Comments on traces for Patient 3 were taken from audio recording coincident with cardiorespiratory monitoring.
CPAP: continuous positive airway pressure; HR: heart rate; RR: respiratory rate; SpO2: arterial oxygen saturation.

The graphs demonstrate abrupt falls in oxygen saturations and rises in pulse and respiratory rate, because the CPAP mask was removed to allow the patients to drink and take short breaks. Both were immediately switched to oxygen nasal cannulas at 15–20 L/min. Neither felt unduly breathless on removing their masks; however, Patient 3 reported feeling tired. Their SpO2 and pulse improved within 20 seconds of reapplying the positive pressure, suggesting that combining CPAP with HFNO is beneficial in people where oxygen alone is not sufficiently effective.

CONCLUSION

By relating underlying changes in epithelia, subsequent endothelial infection and dysfunction, and the pathophysiology of alveolar leak, the different disease stages and why certain combinations of treatments are most effective can begin to be understood.

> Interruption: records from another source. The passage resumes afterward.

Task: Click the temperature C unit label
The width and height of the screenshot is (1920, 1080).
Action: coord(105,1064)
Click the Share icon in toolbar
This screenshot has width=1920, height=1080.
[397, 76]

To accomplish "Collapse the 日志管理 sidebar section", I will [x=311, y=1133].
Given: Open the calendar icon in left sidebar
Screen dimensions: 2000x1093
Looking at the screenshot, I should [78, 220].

More importantly, the rapid increase in knowledge, based initially on observational physiology and now interventions, supports the concept of sequential epithelial and endothelial failure and explains differences in individuals over time and the variable response to treatments. Most importantly, understanding why and how pathophysiology changes so quickly allows for tailored interventions. Appropriate selection of early CPAP and timely immunosuppression should further improve outcomes. Certainly, one (treatment) size does not fit all, and one size will not fit one person over time.